As far as the second part, I’ve been impressed by Hicks and Asamoah for different reasons. Hicks credited the tackle made by Asamoah on special teams with being a major rallying point for the defense, so it was a big-time contribution by the rookie who showed his straight-line speed on the play. Asamoah showed some great mid-to-sideline range at Denver in the preseason.
Hicks likely had a tougher assignment at Philly because of the Eagles threat of run-pass options. I like the chemistry Hicks and Kendricks have shown, as well as Hicks’ ability to make plays on the football and be involved in takeaways.
I know that Metellus played a solid game against the Lions, but my question is about Lewis Cine. I read so much about how he was a great draft pick, but he seems to be a third-team player not even making it on the field. This is very disappointing for a first-round pick. Was he a mistake, or is there a possible injury that I don’t know about??
I wouldn’t fret too much about Cine. He played on special teams and contributed that way, lining up as a gunner and at other spots. Cine did not play for the defense, but I wouldn’t consider it a knock on him at this point.
The NFL (and yours truly) hype the NFL Draft more each year, and some high picks are asked to start immediately. It can work — Vikings second-rounder Ed Ingram now has three starts in as many chances but was just the second guard to start a season opener in the 62 seasons of Vikings football.
There’s plenty to learn for defenders in the secondary, and Cine did have a knee injury that made him inactive in Week 1. There’s a long runway for rookies, including first-round picks, before effectively grading.
So Game 1 against the Packers the play calling was spot on, defense looked strong, and my husband and I were very impressed, ecstatic about the new coaching staff.
Game 2 against the Eagles Vikings looked as though they had not played the game before?!?
Game 3 against Lions (home game) looked as though offense and defense were there 50% of the time.
My question for our new coach is:
How can a team look so professional one game due to EPIC play calling and strong defense in Game 1 and then have a 360-degree difference in game 2? Game 2, the same play was called over and over [to Jefferson] and continued to get picked.
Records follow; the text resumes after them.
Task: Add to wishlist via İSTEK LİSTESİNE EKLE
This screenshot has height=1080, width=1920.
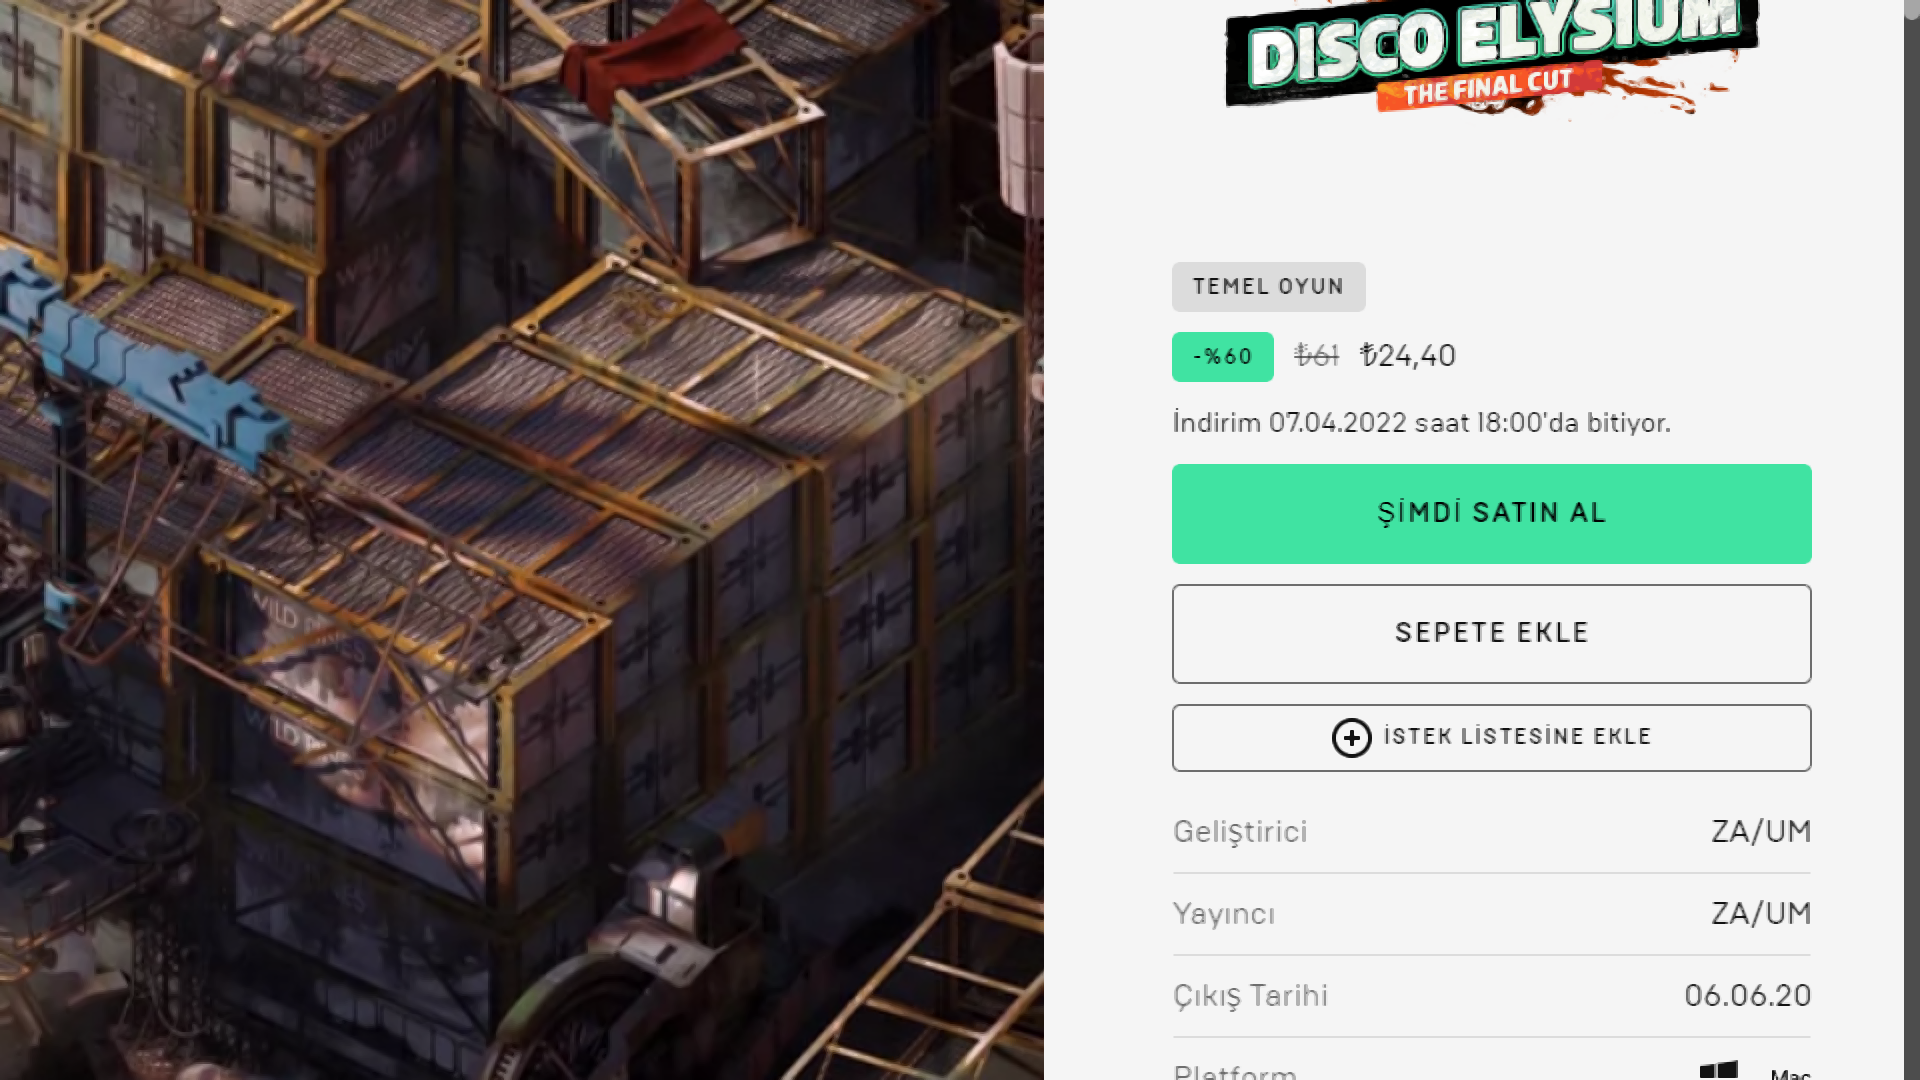Action: pyautogui.click(x=1491, y=738)

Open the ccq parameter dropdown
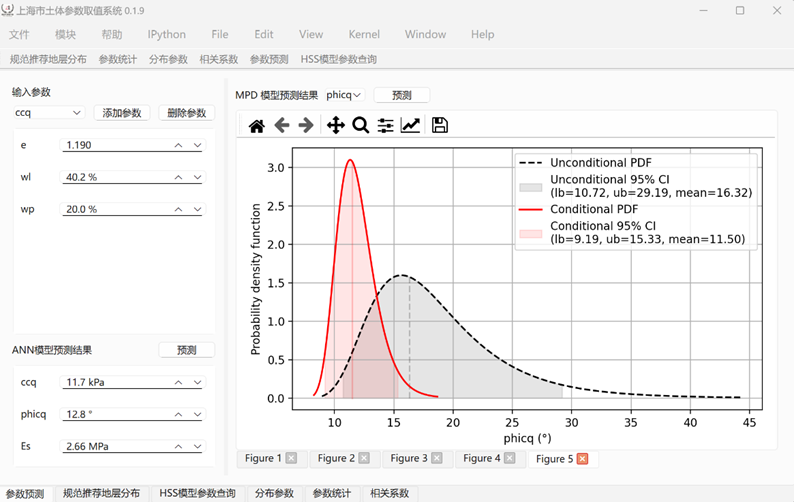(47, 113)
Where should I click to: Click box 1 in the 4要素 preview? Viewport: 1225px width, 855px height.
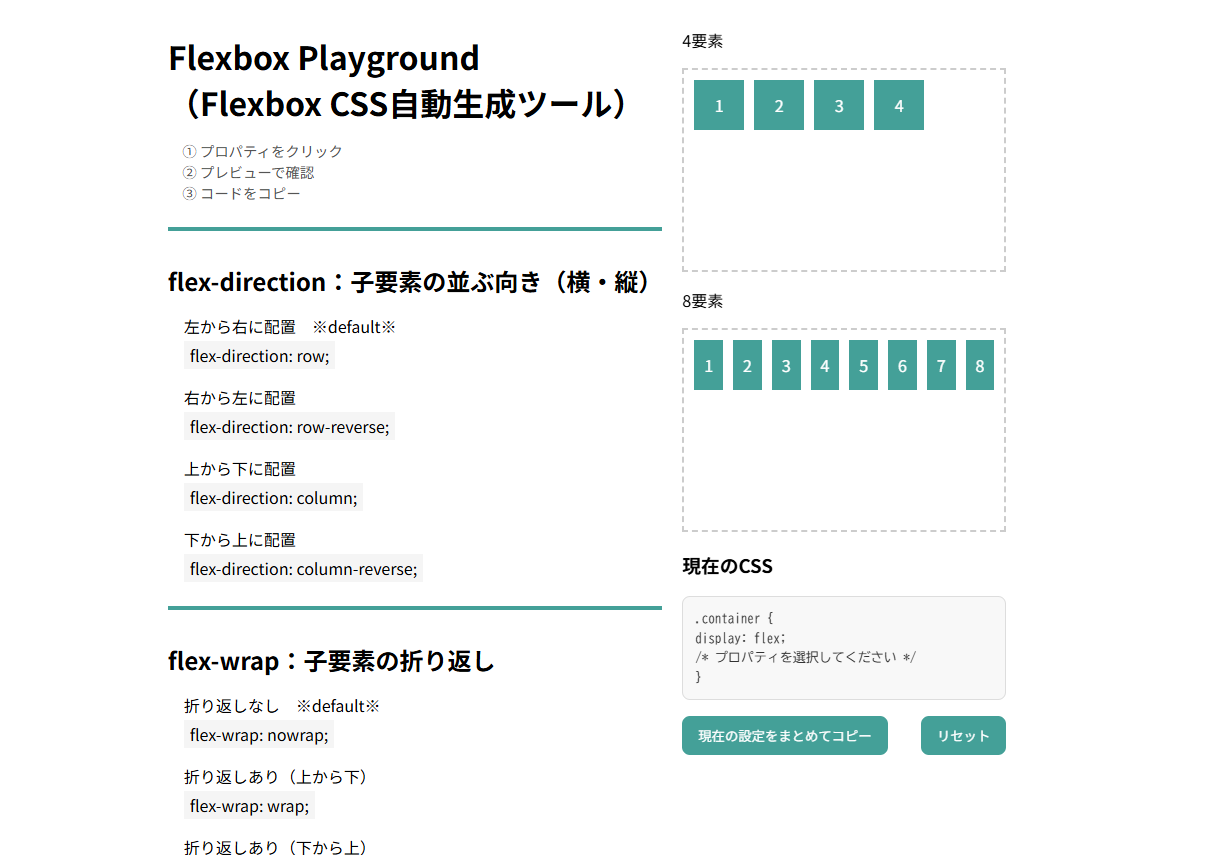coord(719,105)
If that play isn’t working, why is that play continued to be called … makes zero sense to me.
Please explain and thanks for listening!
— Chris Schmidt in Lakeville, Minnesota
It’s hard to imagine much going better for the Vikings and worse for the Packers than in Week 1. That was the largest margin of victory by Minnesota in a game started by Aaron Rodgers. Remember when O’Connell politely asked fans at training camp to be mindful of posting videos to social media?
It was because he wanted to make the most of the advantage he had of an opponent having to go into the season without knowing exactly what would be done.
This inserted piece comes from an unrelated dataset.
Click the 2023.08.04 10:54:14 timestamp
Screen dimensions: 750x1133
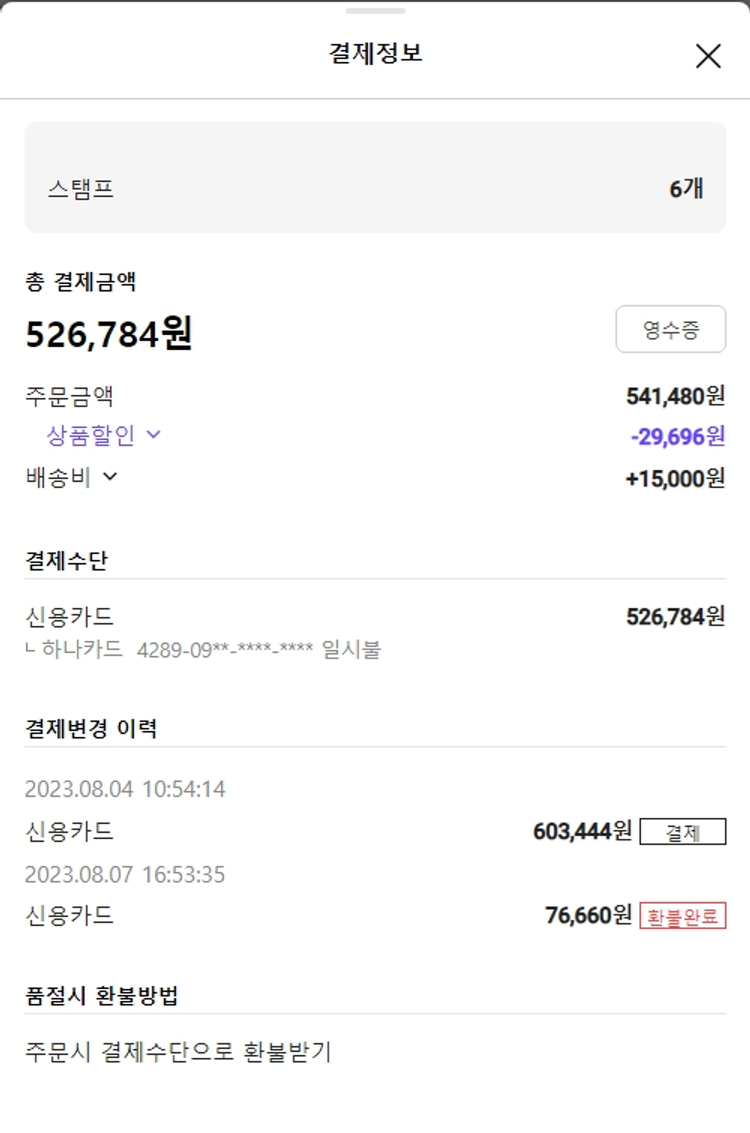(125, 789)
Philly had the full benefit of a week to prepare for Minnesota and made the most of its time. That game provided a learning opportunity — more unenjoyable than an organic chemistry final at the time — but one that could yield some positives down the road.
Detroit has continued to improve on what Campbell has been building. The Lions had a long way to go from where they started when he got there, but that team is good and will bring it against foes a lot this season.
Like a lot of fans, I’ve lost a bit of confidence since our Week 1 win against the Packers but I’m holding out hope that we make it deep into the playoffs this season. A few questions and a comment:
How did Cine play this week? Did he get much playing time after coming off his injury? Sometimes not having your name singled out is a good thing, right?
O’Connell has to be more careful when calling in the plays as he didn’t shield his mouth enough these past three games. And why do they allow cameras to film the QBs communicating in a huddle? I imagine it would be pretty difficult for the opposition to lipread and react that quickly but hey, you never can be too careful.
Lastly, watching Tom Brady orchestrate his offense and dissect defenses is a thing of beauty as he seems to make the right throw (and rather perfectly I might add) almost every time! This made me wonder again, where Cousins’ challenges are coming from, especially when he is pressured. Are his struggles more from not reading the defenses as well? Is he not going through his progressions fast enough? Is he being too conservative? I know there have been many dropped balls from our offense but still, over the years when the going gets tough, he can become a different QB by making hasty decisions (keying in on one guy, miss open ones or inaccurate throws). To his credit, he’ll stay in the pocket and take hits and make a lot of great plays but still, he’s too inconsistent. EVERY player has room for improvement. I’m just curious about the general consensus for his inconsistencies. Please don’t respond with “it’s a little of everything” LOL but if the “experts” could just choose 1 primary weakness, what would that be?
— Bernie in New York City
It seems Kirk Cousins does his best in 2-minute drill under pressure.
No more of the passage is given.